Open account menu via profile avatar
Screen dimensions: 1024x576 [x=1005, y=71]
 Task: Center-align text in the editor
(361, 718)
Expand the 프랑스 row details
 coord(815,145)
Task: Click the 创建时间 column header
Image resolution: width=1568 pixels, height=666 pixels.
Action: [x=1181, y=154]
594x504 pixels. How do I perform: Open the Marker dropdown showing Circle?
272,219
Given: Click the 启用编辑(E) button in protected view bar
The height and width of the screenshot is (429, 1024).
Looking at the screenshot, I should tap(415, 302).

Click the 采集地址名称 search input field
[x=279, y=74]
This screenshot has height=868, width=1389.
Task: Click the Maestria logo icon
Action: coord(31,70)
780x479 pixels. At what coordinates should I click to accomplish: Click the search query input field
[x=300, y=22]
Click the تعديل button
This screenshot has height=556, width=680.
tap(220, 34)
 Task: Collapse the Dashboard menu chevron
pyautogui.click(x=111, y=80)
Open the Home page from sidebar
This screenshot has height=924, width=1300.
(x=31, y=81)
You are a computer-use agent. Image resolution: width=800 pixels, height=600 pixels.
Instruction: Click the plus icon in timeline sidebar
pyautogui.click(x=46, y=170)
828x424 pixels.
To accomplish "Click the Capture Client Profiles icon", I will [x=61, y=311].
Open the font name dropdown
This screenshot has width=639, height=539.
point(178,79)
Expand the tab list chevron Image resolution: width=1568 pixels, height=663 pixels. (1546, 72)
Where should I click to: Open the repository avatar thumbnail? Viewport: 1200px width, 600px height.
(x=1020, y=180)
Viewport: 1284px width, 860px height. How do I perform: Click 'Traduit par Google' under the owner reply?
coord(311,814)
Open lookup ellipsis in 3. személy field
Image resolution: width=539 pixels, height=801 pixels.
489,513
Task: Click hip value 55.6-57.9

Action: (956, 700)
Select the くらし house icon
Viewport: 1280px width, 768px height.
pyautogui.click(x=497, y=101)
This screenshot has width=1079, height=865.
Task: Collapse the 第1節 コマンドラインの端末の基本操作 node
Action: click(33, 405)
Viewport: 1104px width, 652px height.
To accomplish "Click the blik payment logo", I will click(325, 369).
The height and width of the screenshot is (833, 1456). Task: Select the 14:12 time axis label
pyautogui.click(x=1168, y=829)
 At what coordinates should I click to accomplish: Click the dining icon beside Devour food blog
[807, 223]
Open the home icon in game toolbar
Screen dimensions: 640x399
■ ■ ■ ■
YOUR OBJECTIVE -
Your answer should consist of each line above in which "button" appears.

EXERCISE OUTPUT -
Given: Click the 启用编辑(E) button in protected view bar
Click the تعديل button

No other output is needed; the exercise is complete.